Amazing Grace is a filmed record of a religious service, but the movie carries also a powerful social and political charge. The church is located in Watts, Los Angeles, site of the infamous Watts race riots. The melody of "Amazing Grace" is based on a traditional Scottish folk tune, but the lyrics of the hymn were written in 1772 by John Newton, a clergyman who had been formerly working on slave ships for years.

I once was lost
but now am found

Was blind
now I can see

In his introduction James Cleveland refers to the powerful changes of the last twenty years. He did not need to specify that to his audience, but for the modern viewer it is good to remember that those were the years of the American civil rights movement and the assassinations of Martin Luther King and Malcolm X. All gospels in black church music carry social messages. Clara Ward's "How I Got Over" is particularly associated with racial bullying. Amazing Grace catches a historical moment of crisis in the civil rights movement. It builds momentum towards a triumph of the spirit during the backlash of the Nixon era.

The audience is almost all black, but Mick Jagger and Charlie Watts can be glimpsed watching the second performance unobtrusively in the background. Critics have remarked that The Rolling Stones were recording Exile on Main Street (1972) at the time, evidently being influenced by a legendary fellow performer. But their gospel influences had been apparent since the beginning, for instance in their cover of Marvin Gaye's "Can I Get a Witness" on their debut album The Rolling Stones (1964).
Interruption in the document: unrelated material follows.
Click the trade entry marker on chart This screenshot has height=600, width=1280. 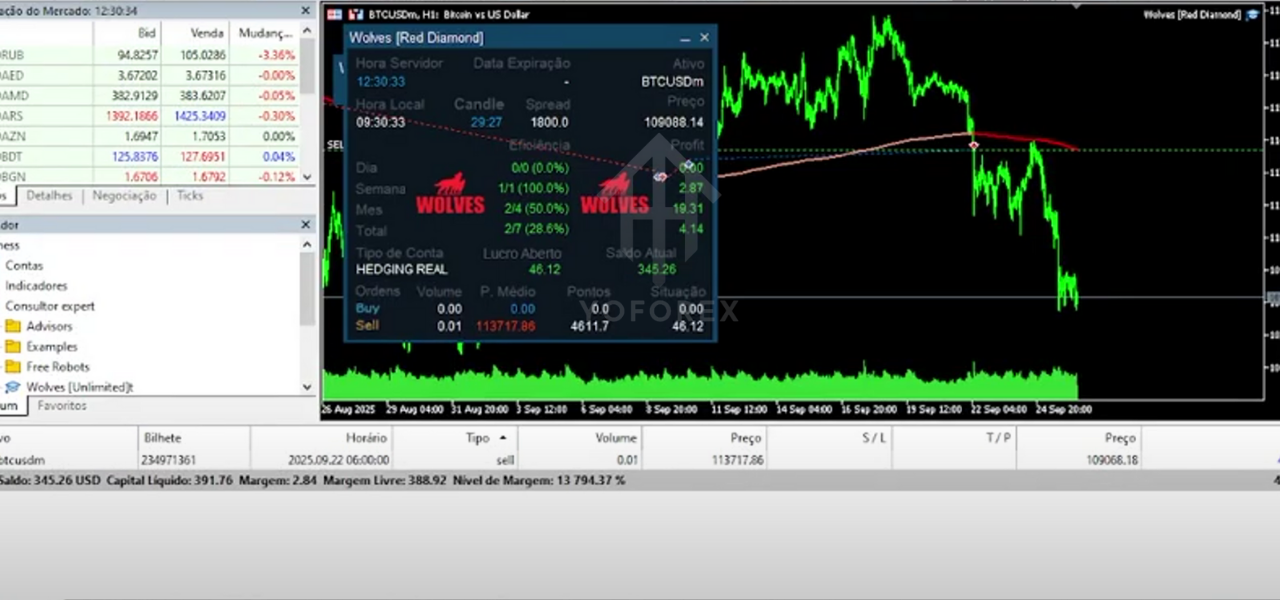pos(974,146)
The digital transfer of the original 16 mm footage has been conducted with good taste. A soft and grainy quality remains, as do warm hues and a feeling of the heat of spiritual ecstasy.

There were Finnish and Swedish subtitles in the spoken introductions but no titling during the songs, nor were they identified via captions. Even English subtitles would be helpful for the non-English audience because these are songs with a message.